Brief: Every word in the data below belongs in your copy, exactly as given; the pictures do not.

Screenshot grounding data:
Segment Open

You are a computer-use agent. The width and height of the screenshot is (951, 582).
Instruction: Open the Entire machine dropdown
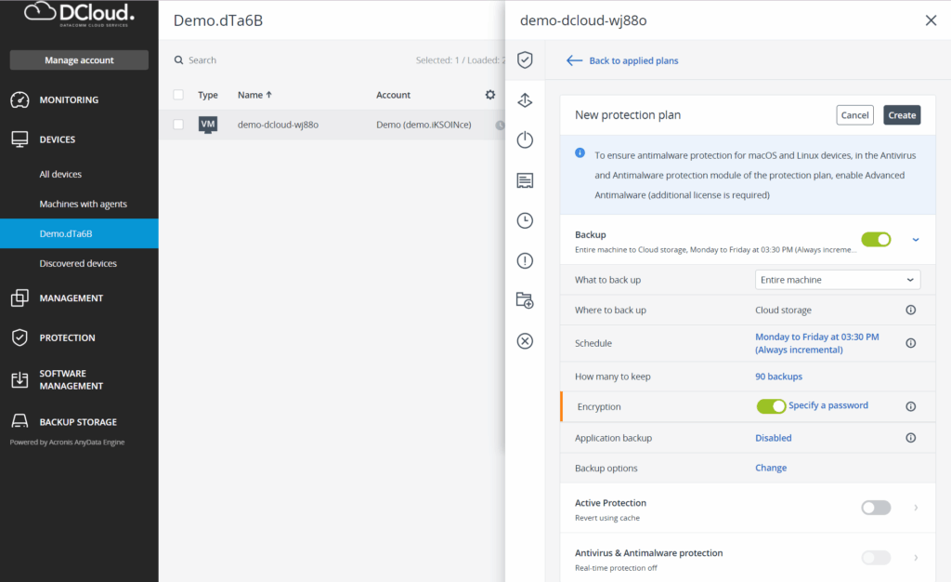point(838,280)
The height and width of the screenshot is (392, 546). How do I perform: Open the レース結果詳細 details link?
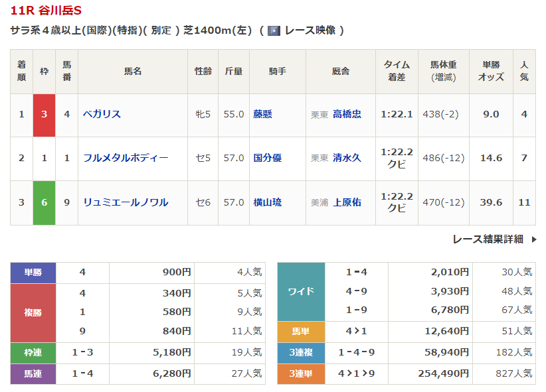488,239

Segment Closed

Response area:
You are a computer-use agent. The width and height of the screenshot is (951, 582).
Instruction: Open the Entire machine dropdown
point(838,280)
The height and width of the screenshot is (392, 546). How do I perform: Open the レース結果詳細 details link?
488,239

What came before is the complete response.